Solving message store and mailbox access methods tend to be more
difficult, especially if they're dependant on a underlying technology
that you can't touch or change.
> The issue is not real limits, it is administrative limits, and, of
> you care about being DOS'ed, it's about aggregate limits not
> resulting in overcommit.
Quotas and making sure you have enough disk space are
well-understood problems with well understood solutions.
> You are looking at the problem from the wrong end. A quota is good
> for you, but it sucks for your user, who loses legitimate traffic,
> if illegitimate traffic pushed them over their quota.
There's no way around this issue. If you don't set quotas then
the entire system can be trivially taken down by a DOS attack, and
this affects thousands, hundreds of thousands, or millions of other
users. If you do set quotas, the entire system can still be taken
down, but it takes a more concerted effort aimed at more than just
one user.
You have to have quotas. There simply is no other viable
alternative. They key is setting them high enough that 95-99% of
your users never hit them, and the remainder that do would probably
have hit *any* quota that you set, and therefore they need to be
dealt with in a different manner.
For dealing with DOS attacks that take a single user over their
quota, that's a different issue that has to be addressed in a
different manner.
> What this comes down to is the level of service you are offering
> your customer. Your definition of "adequate" and their definition
> of "adequate" are likely not the same.
If 95-99% of all users never even notice that there is a quota,
then I've solved the part of the problem that is feasible to solve.
The remainder cannot possibly be solved with any quota at any level,
and these users need to be dealt with separately.

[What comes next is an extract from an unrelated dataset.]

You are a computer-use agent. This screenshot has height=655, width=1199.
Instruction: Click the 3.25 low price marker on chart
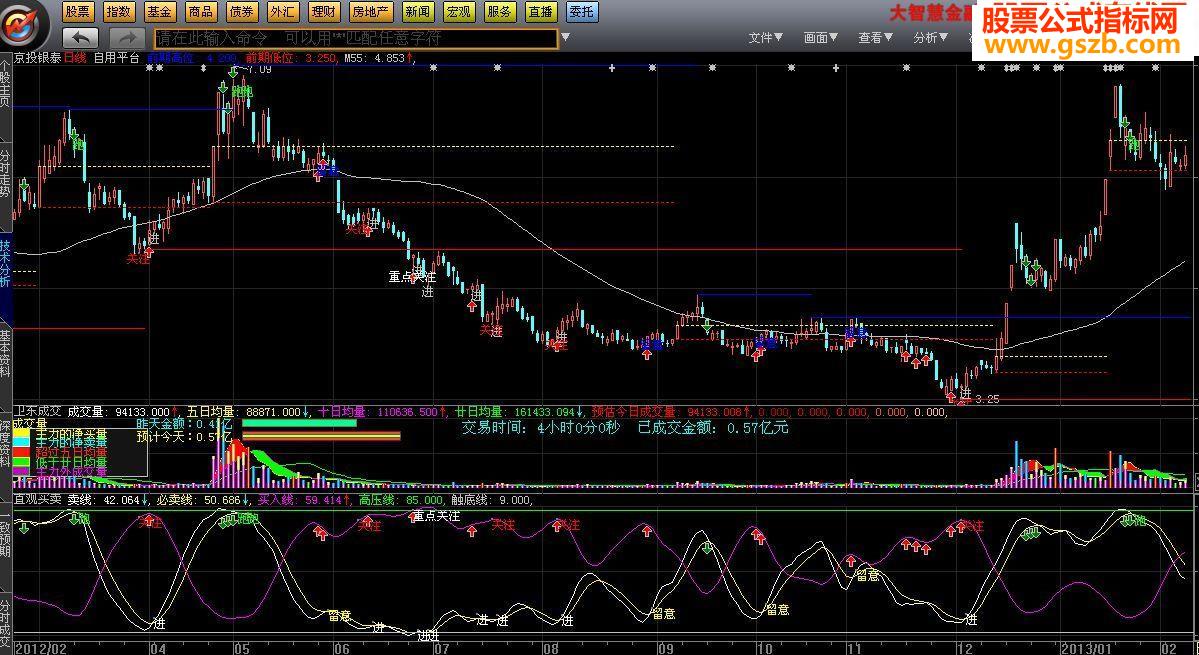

> If we take two examples: HotMail and Yahoo Mail (formerly Rocket
> Mail), it's fairly easy to see that the "quota squeeze" was
> originally intended to act as a circuit break for the disk space
> issue.
Right. A valid use of quotas, especially when you're talking
about a free service.
> However, we now see that it's being used as a lever to attempt to
> extract revenue from a broken business model ("buy more disk space
> for only $9.95/month!").
Another valid use, in this case allowing you to have an actual
sustainable business model.
Or would you prefer for everyone to offer all their services for
"free" only to go bankrupt six months later, and forcing you to go
somewhere else for your next fix of "free" service? That way lies
madness.
> The user convenience being sold here lies in the ability for the
> user to request what is, in effect, a larger queue size, in
> exchange for money.
>
> If this queue size were not an issue, then we would not be having
> this discussion: it would not have value to users, and, not having
> any value, it would not have a market cost associated with its
> reduction.
You have to pay for storage somehow.
If you store it all on the sender's system, then you run into
SPOFs, overload when a billion people all check their e-mail and read
a copy of the same message, backups, etc....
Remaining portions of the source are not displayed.